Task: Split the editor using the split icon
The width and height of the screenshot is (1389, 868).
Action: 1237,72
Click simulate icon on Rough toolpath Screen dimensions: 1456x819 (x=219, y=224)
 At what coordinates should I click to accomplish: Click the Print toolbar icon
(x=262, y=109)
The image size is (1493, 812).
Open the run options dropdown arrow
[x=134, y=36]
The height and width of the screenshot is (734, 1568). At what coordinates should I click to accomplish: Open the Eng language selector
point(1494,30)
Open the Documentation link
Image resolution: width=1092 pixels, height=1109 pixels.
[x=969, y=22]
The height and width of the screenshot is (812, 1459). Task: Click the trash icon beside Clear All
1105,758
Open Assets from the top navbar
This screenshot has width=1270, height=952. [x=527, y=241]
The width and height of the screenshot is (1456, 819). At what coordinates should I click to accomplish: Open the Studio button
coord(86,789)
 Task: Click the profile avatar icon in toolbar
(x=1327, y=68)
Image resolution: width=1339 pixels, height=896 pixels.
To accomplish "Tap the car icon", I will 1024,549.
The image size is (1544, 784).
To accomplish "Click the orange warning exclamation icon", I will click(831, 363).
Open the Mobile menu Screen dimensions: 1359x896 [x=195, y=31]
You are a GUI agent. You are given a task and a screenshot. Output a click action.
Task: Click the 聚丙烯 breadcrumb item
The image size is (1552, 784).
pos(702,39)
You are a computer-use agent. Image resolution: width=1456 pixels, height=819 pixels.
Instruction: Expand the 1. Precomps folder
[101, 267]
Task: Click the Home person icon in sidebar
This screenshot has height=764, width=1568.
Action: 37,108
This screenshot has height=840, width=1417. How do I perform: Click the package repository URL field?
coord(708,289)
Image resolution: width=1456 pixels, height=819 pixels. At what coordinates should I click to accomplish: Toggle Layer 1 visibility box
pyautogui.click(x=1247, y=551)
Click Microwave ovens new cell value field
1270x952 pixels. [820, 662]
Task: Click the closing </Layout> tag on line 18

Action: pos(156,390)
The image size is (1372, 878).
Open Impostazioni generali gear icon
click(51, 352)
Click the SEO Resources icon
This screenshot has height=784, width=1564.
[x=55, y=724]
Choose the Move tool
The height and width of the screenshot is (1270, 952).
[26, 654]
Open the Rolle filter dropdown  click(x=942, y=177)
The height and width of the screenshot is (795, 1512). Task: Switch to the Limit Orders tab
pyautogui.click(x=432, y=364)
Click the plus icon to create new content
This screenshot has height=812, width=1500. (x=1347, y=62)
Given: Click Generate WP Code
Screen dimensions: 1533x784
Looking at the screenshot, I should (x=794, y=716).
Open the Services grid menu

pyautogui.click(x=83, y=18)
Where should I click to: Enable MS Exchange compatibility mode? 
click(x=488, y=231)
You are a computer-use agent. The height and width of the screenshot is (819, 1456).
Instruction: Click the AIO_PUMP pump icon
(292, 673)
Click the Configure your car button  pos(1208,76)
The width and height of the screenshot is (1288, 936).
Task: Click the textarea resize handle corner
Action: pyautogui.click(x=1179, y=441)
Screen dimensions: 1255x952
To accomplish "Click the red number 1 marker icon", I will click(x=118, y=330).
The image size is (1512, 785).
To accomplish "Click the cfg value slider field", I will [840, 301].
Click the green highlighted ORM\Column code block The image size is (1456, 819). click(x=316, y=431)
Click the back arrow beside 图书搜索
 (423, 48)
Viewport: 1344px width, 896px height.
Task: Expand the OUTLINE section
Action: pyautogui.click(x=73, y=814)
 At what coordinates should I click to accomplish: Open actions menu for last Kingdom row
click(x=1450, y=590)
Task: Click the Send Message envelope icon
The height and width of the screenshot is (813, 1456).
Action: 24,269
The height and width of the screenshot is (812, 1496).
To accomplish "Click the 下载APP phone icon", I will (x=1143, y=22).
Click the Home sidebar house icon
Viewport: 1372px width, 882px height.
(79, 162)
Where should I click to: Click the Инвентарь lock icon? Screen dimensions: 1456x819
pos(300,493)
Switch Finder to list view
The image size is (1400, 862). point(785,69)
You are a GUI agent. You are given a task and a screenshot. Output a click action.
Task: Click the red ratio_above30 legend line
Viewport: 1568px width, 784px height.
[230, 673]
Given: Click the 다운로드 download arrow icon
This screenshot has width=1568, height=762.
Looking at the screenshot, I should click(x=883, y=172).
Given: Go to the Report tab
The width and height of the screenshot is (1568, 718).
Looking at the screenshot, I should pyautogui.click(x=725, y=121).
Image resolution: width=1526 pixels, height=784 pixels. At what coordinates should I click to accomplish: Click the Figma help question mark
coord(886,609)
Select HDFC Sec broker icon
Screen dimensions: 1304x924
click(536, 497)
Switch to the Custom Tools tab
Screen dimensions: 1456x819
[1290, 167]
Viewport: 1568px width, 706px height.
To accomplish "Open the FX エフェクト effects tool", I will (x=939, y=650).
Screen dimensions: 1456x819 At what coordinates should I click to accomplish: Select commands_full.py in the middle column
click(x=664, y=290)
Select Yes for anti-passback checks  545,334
========
__Your objective__. Transcribe the listing above verbatim, leaving every line whole.

__Answer space__.
Task: Split the editor using the split icon
The width and height of the screenshot is (1389, 868).
Action: 1237,72
Click simulate icon on Rough toolpath Screen dimensions: 1456x819 (x=219, y=224)
 At what coordinates should I click to accomplish: Click the Print toolbar icon
(x=262, y=109)
The image size is (1493, 812).
Open the run options dropdown arrow
[x=134, y=36]
The height and width of the screenshot is (734, 1568). At what coordinates should I click to accomplish: Open the Eng language selector
point(1494,30)
Open the Documentation link
Image resolution: width=1092 pixels, height=1109 pixels.
[x=969, y=22]
The height and width of the screenshot is (812, 1459). Task: Click the trash icon beside Clear All
1105,758
Open Assets from the top navbar
This screenshot has width=1270, height=952. [x=527, y=241]
The width and height of the screenshot is (1456, 819). At what coordinates should I click to accomplish: Open the Studio button
coord(86,789)
 Task: Click the profile avatar icon in toolbar
(x=1327, y=68)
Image resolution: width=1339 pixels, height=896 pixels.
To accomplish "Tap the car icon", I will 1024,549.
The image size is (1544, 784).
To accomplish "Click the orange warning exclamation icon", I will click(831, 363).
Open the Mobile menu Screen dimensions: 1359x896 [x=195, y=31]
You are a GUI agent. You are given a task and a screenshot. Output a click action.
Task: Click the 聚丙烯 breadcrumb item
The image size is (1552, 784).
pos(702,39)
You are a computer-use agent. Image resolution: width=1456 pixels, height=819 pixels.
Instruction: Expand the 1. Precomps folder
[101, 267]
Task: Click the Home person icon in sidebar
This screenshot has height=764, width=1568.
Action: 37,108
This screenshot has height=840, width=1417. How do I perform: Click the package repository URL field?
coord(708,289)
Image resolution: width=1456 pixels, height=819 pixels. At what coordinates should I click to accomplish: Toggle Layer 1 visibility box
pyautogui.click(x=1247, y=551)
Click Microwave ovens new cell value field
1270x952 pixels. [820, 662]
Task: Click the closing </Layout> tag on line 18

Action: pos(156,390)
The image size is (1372, 878).
Open Impostazioni generali gear icon
click(51, 352)
Click the SEO Resources icon
This screenshot has height=784, width=1564.
[x=55, y=724]
Choose the Move tool
The height and width of the screenshot is (1270, 952).
[26, 654]
Open the Rolle filter dropdown  click(x=942, y=177)
The height and width of the screenshot is (795, 1512). Task: Switch to the Limit Orders tab
pyautogui.click(x=432, y=364)
Click the plus icon to create new content
This screenshot has height=812, width=1500. (x=1347, y=62)
Given: Click Generate WP Code
Screen dimensions: 1533x784
Looking at the screenshot, I should (x=794, y=716).
Open the Services grid menu

pyautogui.click(x=83, y=18)
Where should I click to: Enable MS Exchange compatibility mode? 
click(x=488, y=231)
You are a computer-use agent. The height and width of the screenshot is (819, 1456).
Instruction: Click the AIO_PUMP pump icon
(292, 673)
Click the Configure your car button  pos(1208,76)
The width and height of the screenshot is (1288, 936).
Task: Click the textarea resize handle corner
Action: pyautogui.click(x=1179, y=441)
Screen dimensions: 1255x952
To accomplish "Click the red number 1 marker icon", I will click(x=118, y=330).
The image size is (1512, 785).
To accomplish "Click the cfg value slider field", I will [840, 301].
Click the green highlighted ORM\Column code block The image size is (1456, 819). click(x=316, y=431)
Click the back arrow beside 图书搜索
 (423, 48)
Viewport: 1344px width, 896px height.
Task: Expand the OUTLINE section
Action: pyautogui.click(x=73, y=814)
 At what coordinates should I click to accomplish: Open actions menu for last Kingdom row
click(x=1450, y=590)
Task: Click the Send Message envelope icon
The height and width of the screenshot is (813, 1456).
Action: 24,269
The height and width of the screenshot is (812, 1496).
To accomplish "Click the 下载APP phone icon", I will (x=1143, y=22).
Click the Home sidebar house icon
Viewport: 1372px width, 882px height.
(79, 162)
Where should I click to: Click the Инвентарь lock icon? Screen dimensions: 1456x819
pos(300,493)
Switch Finder to list view
The image size is (1400, 862). point(785,69)
You are a GUI agent. You are given a task and a screenshot. Output a click action.
Task: Click the red ratio_above30 legend line
Viewport: 1568px width, 784px height.
[230, 673]
Given: Click the 다운로드 download arrow icon
This screenshot has width=1568, height=762.
Looking at the screenshot, I should click(x=883, y=172).
Given: Go to the Report tab
The width and height of the screenshot is (1568, 718).
Looking at the screenshot, I should pyautogui.click(x=725, y=121).
Image resolution: width=1526 pixels, height=784 pixels. At what coordinates should I click to accomplish: Click the Figma help question mark
coord(886,609)
Select HDFC Sec broker icon
Screen dimensions: 1304x924
click(536, 497)
Switch to the Custom Tools tab
Screen dimensions: 1456x819
[1290, 167]
Viewport: 1568px width, 706px height.
To accomplish "Open the FX エフェクト effects tool", I will (x=939, y=650).
Screen dimensions: 1456x819 At what coordinates should I click to accomplish: Select commands_full.py in the middle column
click(x=664, y=290)
Select Yes for anti-passback checks  545,334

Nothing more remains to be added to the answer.